A suspensão é válida até que sobrevenha “demonstração do cumprimento do que estabelecido no art. 113 do Ato das Disposições Constitucionais Transitórias” e que haja “oportunidade do necessário diálogo institucional”. O Senado recorre e demonstra que cumpriu o artigo 113. E agora? Ficaremos sujeitos ao tal “diálogo institucional”, seja lá o que isso queira dizer?
Como bem lembrado no agravo senatorial, a desoneração da folha foi acompanhada, na sua origem, da imposição do adicional de 1% da Cofins-importação.
A contribuição substitutiva atendeu, desde sempre, ao artigo 14, da Lei Complementar nº 101/2001, segundo o qual a concessão ou a ampliação de incentivo ou benefício de natureza tributária deve ser justificada: (1) na demonstração de que a renúncia não afetará os resultados fiscais previstos na lei de diretrizes orçamentárias; ou (2) na criação de uma medida de compensação, mediante elevação de alíquotas, ampliação da base de cálculo, majoração ou criação de tributo ou contribuição.

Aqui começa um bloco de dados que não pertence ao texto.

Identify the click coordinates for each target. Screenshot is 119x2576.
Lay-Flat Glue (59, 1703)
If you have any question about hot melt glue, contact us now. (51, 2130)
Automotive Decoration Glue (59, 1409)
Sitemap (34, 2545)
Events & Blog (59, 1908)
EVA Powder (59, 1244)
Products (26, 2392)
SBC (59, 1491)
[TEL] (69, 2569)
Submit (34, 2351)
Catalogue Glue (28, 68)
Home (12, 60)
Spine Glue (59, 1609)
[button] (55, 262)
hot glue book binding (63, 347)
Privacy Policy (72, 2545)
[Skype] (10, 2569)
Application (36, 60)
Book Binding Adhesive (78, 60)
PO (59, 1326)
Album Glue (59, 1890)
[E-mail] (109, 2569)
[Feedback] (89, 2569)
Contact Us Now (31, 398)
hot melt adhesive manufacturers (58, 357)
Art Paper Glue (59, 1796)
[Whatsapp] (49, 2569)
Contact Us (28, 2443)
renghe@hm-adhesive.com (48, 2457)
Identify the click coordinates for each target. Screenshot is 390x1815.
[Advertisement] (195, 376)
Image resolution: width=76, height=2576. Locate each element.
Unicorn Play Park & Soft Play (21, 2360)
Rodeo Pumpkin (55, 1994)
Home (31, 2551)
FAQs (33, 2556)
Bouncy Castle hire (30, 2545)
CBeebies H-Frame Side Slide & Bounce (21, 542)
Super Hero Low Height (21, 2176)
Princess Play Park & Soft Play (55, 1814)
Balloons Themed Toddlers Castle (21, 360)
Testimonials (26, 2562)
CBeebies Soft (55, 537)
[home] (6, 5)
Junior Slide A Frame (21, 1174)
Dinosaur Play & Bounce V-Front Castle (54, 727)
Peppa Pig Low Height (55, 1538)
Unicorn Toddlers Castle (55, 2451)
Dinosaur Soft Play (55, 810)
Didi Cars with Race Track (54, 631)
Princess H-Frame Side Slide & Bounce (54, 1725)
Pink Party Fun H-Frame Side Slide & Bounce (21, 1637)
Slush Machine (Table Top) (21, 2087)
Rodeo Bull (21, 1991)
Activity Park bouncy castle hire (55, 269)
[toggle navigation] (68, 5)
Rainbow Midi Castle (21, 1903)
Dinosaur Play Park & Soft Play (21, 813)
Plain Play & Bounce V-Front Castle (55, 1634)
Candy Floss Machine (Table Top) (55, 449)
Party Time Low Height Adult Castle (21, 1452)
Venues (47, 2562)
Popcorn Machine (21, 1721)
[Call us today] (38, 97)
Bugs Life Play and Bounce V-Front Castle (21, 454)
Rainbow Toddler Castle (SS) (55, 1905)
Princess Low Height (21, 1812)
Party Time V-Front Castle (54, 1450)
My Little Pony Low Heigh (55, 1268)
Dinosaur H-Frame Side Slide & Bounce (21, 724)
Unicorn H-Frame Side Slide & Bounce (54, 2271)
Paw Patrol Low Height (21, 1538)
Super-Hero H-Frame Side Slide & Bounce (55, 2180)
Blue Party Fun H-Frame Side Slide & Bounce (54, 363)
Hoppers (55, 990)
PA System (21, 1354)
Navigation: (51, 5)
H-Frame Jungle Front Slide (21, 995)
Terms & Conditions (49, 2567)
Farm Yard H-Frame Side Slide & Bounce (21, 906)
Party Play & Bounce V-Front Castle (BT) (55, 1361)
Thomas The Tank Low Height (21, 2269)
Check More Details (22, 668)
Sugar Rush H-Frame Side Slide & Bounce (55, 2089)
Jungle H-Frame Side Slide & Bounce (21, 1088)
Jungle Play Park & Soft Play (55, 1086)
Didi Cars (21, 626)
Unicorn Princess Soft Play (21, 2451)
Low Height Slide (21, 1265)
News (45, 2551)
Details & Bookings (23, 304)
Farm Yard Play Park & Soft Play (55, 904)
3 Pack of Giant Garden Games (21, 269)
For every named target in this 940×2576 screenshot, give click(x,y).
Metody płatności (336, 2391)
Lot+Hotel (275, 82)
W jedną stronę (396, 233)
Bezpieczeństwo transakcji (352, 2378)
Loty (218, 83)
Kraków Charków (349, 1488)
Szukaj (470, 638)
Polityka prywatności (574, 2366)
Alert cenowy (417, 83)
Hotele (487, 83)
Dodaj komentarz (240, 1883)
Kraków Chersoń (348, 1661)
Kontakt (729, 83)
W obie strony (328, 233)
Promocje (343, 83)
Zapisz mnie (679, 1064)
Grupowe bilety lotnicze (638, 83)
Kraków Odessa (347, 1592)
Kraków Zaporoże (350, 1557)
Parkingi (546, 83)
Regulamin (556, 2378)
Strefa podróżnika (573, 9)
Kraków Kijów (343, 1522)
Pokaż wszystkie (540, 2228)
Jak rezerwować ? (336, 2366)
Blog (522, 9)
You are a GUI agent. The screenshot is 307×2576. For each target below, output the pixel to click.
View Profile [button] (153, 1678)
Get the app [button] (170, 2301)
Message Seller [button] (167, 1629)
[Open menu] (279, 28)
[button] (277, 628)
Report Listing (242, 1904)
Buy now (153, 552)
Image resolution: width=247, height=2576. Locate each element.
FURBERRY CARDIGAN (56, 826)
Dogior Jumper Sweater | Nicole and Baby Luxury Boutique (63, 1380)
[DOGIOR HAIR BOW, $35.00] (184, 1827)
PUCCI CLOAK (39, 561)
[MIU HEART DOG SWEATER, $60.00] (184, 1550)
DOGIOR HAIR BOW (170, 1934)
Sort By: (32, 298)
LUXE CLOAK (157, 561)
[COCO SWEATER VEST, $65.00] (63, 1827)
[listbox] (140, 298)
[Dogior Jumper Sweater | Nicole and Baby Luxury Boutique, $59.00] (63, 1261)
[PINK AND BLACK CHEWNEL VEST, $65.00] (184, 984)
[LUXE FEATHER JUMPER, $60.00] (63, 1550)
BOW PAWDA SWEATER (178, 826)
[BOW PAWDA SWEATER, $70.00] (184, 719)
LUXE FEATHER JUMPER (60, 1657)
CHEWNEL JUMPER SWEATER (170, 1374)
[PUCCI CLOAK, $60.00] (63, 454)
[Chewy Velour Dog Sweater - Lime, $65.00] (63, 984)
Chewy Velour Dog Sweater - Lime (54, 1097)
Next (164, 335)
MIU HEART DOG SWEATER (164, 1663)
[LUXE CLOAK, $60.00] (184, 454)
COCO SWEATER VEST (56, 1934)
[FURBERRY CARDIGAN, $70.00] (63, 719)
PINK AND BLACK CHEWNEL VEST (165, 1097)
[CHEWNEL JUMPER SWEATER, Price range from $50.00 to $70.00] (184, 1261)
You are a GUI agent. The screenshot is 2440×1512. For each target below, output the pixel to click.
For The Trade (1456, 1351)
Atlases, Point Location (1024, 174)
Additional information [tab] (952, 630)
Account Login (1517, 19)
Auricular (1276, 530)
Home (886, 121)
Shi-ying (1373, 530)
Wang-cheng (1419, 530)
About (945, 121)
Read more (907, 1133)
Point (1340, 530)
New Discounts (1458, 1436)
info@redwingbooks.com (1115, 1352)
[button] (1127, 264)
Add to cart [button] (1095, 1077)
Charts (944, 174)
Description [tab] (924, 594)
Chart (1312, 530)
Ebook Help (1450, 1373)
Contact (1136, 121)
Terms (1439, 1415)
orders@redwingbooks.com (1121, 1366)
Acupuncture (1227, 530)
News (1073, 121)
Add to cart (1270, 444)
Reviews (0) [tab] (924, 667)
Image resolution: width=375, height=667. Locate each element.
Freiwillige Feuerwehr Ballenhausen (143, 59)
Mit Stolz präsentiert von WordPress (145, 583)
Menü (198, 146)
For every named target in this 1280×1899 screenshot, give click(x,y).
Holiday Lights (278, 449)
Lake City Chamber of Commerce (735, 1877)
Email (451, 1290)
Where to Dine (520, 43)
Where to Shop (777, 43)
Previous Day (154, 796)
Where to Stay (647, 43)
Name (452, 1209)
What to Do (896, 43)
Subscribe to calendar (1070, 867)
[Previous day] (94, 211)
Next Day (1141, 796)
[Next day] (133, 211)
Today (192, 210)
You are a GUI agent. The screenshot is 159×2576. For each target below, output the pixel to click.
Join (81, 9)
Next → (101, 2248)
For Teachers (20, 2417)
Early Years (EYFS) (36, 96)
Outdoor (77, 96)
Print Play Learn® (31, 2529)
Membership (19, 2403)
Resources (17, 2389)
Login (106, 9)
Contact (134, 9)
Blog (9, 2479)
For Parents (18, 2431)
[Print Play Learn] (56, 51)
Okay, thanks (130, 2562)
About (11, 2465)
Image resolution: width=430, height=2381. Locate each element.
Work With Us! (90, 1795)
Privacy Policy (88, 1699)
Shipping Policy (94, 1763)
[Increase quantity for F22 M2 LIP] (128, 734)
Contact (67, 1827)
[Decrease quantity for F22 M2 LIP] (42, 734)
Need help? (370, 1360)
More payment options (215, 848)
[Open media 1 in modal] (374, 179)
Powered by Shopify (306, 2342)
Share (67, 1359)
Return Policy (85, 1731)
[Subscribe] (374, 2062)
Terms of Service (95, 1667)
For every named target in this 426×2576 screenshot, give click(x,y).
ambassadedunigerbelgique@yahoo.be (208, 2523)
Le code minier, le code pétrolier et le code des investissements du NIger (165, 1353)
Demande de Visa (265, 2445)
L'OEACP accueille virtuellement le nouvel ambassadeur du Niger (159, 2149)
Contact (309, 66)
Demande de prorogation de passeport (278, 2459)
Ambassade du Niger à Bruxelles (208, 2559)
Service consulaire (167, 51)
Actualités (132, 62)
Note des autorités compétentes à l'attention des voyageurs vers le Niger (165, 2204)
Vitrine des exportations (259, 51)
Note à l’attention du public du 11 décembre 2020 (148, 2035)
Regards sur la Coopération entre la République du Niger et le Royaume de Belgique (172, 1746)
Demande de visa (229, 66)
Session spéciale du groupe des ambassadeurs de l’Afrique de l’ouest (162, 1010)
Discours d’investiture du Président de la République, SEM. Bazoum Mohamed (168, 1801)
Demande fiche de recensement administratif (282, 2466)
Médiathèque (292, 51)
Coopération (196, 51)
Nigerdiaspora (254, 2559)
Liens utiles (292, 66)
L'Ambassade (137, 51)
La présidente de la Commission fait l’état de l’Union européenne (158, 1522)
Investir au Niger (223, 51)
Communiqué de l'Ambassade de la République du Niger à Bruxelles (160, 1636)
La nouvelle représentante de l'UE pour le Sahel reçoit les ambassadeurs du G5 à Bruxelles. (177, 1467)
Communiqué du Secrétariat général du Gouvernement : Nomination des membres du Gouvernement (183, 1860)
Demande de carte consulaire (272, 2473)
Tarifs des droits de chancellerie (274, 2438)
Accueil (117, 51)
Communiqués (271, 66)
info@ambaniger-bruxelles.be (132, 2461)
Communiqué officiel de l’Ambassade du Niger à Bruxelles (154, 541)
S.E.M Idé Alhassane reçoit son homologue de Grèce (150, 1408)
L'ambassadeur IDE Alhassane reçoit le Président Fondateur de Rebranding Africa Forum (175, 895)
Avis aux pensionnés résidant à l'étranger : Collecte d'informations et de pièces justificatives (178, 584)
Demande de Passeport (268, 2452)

A CPRB jamais precisaria ser acompanhada da estimativa do seu impacto orçamentário e financeiro. O seu impacto é e sempre foi neutralizado pelo adicional da Cofins-importação. Quisesse o Legislador prorrogar a CPRB, mas deixar de cobrar o adicional de 1%… aí sim, seria uma outra conversa.
O certo e o errado
O que está certo é que a gestão fiscal do governo federal está muito errada.
Está muito errada a concertação (ou seria “diálogo institucional”?) entre o Executivo e o Judiciário no indefensável atropelo à decisão do Legislativo de manter um benefício fiscal devidamente compensado pelo aumento de outro tributo, em claro cumprimento ao artigo 14, inc. II, da Lei de Responsabilidade Fiscal.
E está muito errada a aparente certeza de que os contribuintes pagarão a conta, já no próximo dia 20. E às favas com qualquer tipo de anterioridade!
Está certo que não só na Emenda Constitucional nº 132/2023, como também na Emenda nº 103/2019, por duas vezes o Constituinte Derivado decidiu manter a cobrança da contribuição substitutiva e desonerar a folha. Mas isso deve estar errado. É preciso que esteja errado, na visão do Executivo federal.
Enquanto isso, uma claque desidratada assiste ao presidente da República, em pleno 1º de maio, defender que a reoneração é boa para gerar emprego. E que a desoneração só privilegia os ricos.
Será esse o fundamento a embasar uma próxima decisão favorável ao governo?
Algo de errado parece não estar certo.
José Luis Ribeiro Brazuna
professor do IBDT, mestre em Direito Tributário pela Faculdade de Direito da Universidade de São Paulo (USP) e fundador do Bratax (Brazuna, Ruschmann e Soriano Sociedade de Advogados).